Crédit photo Kristina - stock.adobe.com
Une nouvelle chronique dans les ASH ! Ceux qui nous prêtent leur plume sont travailleurs sociaux. Comme Flo avant eux, mais dans d’autres domaines, ils livrent des instants de leur quotidien. Merci à eux.

C’est un après-midi brumeux du mois de novembre. Le ciel déverse un léger crachin. Je suis posé au quartier, adossé au grillage qui entoure une des tours de la cité. C’est un endroit que j’affectionne par mauvais temps, car un arbre me protège suffisamment, et je suis à un endroit de passage. Ça me permet de croiser les jeunes qui reviennent du collège et du lycée. A force d’être là, et d’organiser des sorties de groupe, mon collègue et moi sommes assez bien repérés maintenant dans le quartier. Nous sommes un binôme qui fonctionne bien, avec chacun nos qualités et nos embûches. Nous le savons, et nous communiquons beaucoup. Ce jour-là flotte une atmosphère étrange, comme une tension, que nous repérons dans l’attitude de certaines silhouettes.

Le « truc » qu’il y a dans l’air finit par se produire : une descente de policiers, qui déboulent à deux voitures, armés de flash-balls. Ils paraissent menaçants, mais sans cet air agité qu’ils peuvent parfois laisser transpirer. Sauf qu’un événement vient les piquer au vif. Du haut de son douze étages, Frank, 14 ans, a la bonne idée de jeter le contenu d’un yaourt en direction des flics postés en bas. Et pile sur l’uniforme ! Nous assistons à cette scène avec d’autres jeunes, qui eux sont morts de rire.

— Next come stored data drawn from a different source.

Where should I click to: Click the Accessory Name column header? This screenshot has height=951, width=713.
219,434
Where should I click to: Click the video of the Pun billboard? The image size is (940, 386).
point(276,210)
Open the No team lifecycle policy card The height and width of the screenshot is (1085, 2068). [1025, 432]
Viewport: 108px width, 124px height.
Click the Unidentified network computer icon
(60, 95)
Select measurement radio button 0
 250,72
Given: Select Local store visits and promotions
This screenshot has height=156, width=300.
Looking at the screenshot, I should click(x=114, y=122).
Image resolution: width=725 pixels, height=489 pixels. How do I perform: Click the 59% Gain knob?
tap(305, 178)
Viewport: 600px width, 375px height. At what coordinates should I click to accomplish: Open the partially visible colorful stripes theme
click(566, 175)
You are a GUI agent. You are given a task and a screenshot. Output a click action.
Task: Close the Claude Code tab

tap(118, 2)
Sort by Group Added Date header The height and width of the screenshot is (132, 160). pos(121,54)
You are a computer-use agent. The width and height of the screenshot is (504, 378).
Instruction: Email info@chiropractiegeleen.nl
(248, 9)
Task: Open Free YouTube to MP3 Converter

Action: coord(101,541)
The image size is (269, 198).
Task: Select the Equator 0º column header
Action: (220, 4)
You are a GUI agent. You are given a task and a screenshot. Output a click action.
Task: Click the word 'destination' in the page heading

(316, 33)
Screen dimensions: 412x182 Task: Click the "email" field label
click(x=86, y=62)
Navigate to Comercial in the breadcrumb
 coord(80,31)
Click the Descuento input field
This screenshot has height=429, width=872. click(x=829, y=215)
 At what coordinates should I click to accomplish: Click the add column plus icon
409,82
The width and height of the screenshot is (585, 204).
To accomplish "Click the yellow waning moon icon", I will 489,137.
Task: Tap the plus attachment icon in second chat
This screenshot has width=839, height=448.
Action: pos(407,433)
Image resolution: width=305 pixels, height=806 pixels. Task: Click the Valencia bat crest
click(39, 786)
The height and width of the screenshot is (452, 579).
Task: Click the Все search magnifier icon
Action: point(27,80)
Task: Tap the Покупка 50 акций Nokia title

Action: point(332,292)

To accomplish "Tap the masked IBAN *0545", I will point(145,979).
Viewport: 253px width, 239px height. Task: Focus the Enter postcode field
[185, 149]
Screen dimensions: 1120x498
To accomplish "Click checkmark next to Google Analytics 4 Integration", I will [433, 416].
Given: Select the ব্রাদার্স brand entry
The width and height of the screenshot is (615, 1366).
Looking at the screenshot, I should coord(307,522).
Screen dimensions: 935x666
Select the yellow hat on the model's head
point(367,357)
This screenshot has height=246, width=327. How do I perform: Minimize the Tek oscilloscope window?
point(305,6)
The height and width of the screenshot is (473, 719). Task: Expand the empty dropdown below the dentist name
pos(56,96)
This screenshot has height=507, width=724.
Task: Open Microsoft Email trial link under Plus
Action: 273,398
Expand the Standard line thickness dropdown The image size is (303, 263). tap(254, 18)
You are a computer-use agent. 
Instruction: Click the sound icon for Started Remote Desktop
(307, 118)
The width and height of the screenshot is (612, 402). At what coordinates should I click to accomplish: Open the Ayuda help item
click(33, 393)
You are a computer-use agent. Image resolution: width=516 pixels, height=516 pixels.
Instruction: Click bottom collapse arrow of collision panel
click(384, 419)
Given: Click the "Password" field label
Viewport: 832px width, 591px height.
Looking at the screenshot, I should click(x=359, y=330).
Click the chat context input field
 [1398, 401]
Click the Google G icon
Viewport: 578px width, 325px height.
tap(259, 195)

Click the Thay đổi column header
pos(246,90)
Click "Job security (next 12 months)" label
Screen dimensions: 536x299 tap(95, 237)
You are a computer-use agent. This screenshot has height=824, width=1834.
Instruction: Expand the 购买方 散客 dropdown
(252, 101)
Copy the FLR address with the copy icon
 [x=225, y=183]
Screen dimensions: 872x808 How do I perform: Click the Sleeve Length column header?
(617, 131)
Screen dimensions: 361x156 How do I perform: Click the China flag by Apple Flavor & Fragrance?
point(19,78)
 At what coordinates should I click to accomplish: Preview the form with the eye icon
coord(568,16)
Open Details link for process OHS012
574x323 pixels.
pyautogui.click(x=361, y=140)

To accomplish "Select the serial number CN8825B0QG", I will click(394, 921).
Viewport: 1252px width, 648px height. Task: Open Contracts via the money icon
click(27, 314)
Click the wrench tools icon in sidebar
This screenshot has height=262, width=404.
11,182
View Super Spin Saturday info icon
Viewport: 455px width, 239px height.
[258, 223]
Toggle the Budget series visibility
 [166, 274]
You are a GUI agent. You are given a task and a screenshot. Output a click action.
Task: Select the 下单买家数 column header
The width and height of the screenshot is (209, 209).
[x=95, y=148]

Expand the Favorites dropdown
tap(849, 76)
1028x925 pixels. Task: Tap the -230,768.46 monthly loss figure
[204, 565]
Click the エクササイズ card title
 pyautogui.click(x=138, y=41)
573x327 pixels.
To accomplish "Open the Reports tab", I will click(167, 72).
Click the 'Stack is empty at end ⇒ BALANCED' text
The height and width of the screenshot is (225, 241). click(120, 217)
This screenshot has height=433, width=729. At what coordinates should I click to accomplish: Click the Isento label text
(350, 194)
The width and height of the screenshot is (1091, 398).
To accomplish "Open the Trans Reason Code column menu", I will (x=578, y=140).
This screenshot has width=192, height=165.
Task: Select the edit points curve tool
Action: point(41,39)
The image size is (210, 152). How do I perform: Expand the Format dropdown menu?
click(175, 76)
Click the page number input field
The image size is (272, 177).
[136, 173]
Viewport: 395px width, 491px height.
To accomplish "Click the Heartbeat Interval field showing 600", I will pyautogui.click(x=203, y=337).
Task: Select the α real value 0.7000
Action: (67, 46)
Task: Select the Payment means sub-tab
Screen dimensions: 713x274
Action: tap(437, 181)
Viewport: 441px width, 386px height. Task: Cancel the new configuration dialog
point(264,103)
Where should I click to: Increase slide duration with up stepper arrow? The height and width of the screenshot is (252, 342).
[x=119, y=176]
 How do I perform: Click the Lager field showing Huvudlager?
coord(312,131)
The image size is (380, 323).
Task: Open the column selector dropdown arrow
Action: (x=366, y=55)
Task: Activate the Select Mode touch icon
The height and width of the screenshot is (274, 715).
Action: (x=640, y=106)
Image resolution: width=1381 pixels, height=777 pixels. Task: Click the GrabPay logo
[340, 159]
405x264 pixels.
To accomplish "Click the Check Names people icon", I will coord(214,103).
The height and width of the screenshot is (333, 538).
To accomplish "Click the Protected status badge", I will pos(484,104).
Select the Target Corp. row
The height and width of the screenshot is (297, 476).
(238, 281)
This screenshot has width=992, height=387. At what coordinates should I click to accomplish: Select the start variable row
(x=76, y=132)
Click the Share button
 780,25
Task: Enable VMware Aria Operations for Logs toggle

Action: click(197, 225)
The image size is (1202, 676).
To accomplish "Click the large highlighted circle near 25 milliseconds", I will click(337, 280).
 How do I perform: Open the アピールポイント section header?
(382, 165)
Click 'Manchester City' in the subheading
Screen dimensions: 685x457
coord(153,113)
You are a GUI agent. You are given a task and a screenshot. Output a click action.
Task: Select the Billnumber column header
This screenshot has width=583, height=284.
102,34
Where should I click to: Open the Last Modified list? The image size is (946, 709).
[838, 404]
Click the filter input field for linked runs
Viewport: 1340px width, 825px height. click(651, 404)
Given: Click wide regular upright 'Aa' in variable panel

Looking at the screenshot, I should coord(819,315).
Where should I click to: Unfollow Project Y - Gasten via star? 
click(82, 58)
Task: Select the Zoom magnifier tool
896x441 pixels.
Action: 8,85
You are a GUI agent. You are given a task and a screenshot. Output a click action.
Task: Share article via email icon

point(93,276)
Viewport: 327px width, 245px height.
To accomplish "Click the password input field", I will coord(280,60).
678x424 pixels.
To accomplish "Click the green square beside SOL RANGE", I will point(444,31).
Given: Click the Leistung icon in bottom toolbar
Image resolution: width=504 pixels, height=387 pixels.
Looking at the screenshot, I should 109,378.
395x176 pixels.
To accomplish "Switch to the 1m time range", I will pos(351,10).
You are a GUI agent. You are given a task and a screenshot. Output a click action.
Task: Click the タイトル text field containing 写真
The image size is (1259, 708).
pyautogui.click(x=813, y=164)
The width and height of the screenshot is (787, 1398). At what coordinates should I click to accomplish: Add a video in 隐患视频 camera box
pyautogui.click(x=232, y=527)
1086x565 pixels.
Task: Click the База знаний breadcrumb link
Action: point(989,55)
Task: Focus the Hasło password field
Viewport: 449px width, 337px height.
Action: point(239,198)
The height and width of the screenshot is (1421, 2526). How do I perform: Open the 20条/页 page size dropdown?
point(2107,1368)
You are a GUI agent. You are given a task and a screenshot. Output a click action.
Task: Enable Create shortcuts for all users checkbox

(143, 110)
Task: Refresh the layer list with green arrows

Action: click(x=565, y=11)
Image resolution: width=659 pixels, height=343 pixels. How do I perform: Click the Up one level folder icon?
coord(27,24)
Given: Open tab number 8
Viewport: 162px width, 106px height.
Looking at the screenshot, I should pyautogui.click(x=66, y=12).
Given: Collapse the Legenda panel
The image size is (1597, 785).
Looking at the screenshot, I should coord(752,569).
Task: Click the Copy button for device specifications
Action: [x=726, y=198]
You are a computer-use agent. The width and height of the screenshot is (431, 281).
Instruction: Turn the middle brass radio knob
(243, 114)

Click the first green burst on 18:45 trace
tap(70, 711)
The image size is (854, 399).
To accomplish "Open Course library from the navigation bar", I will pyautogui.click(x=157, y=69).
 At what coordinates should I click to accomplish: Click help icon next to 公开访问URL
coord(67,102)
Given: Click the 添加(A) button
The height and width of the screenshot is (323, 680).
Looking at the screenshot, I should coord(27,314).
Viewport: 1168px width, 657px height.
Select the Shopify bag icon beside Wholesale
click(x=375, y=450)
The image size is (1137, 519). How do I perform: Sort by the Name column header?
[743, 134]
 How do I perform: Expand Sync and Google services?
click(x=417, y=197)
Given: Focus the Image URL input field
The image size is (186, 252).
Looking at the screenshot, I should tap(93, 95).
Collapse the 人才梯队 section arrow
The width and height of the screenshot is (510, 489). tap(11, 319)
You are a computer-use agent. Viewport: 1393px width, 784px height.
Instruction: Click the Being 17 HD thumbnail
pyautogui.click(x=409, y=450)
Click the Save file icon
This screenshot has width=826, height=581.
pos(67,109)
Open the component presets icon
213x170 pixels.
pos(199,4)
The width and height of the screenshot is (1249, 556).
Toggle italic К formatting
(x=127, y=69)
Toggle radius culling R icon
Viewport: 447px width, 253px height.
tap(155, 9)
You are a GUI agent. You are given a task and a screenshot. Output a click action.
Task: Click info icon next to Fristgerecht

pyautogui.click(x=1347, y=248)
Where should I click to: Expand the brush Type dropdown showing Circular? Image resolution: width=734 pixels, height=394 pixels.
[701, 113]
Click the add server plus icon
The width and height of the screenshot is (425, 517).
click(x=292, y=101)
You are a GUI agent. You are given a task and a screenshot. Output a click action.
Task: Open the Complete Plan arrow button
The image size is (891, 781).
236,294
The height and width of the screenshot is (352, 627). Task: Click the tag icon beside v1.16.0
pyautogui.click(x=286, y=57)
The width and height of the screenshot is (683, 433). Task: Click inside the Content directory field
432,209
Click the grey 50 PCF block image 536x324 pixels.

On voit Frank se cacher, regarder par la fenêtre, se cacher de nouveau, réapparaître. Dans le même temps, les policiers comptent les étages, jusqu’à tomber sur la tête de Frank complètement hilare. Forcément, un « Oh le con !… » vient à mes lèvres. Trois policiers montent dans la tour. Les autres protègent l’entrée, flash-balls à la main. Il va y avoir extraction. Quelques minutes plus tard, Frank, 14 ans, ressort menotté, les mains dans le dos, direction la première garde à vue de sa vie, devant les copains qui applaudissent. Il y a un sourire de fierté chez Frank. Il passe devant moi, agrippé par le policier, et me dit : « Hé ! Thomas, on se voit bientôt pour un nouvel atelier vélo ! »

Depuis plusieurs mois, certains vendredis soir, je l’emmenais à un atelier de réparation solidaire, au milieu des habitants bobos de la ville. Le gamin adore cet endroit : il y a un mélange social important et les gens sont bienveillants. Il y est très apprécié. Là-bas, il a une place, ses compétences et son intelligence y sont reconnues. Voir Frank passer devant moi, menotté, sans un regard des policiers, a été difficile pour moi. Est-ce que j’aurais dû réagir ? Les menottes étaient-elles vraiment nécessaires ? Une chose est sûre, c’est que la police et moi n’avons pas affaire au même ado. Notre bonheur à nous, éducs, c’est que nous voyons autre chose de lui. Mais parfois nos yeux sont sans doute un miroir insupportable. Je ne fais que penser tout haut, mais sans doute que, à force d’être étiquetés « sales gosses », il est difficile pour ces grands enfants de s’autoriser à réussir.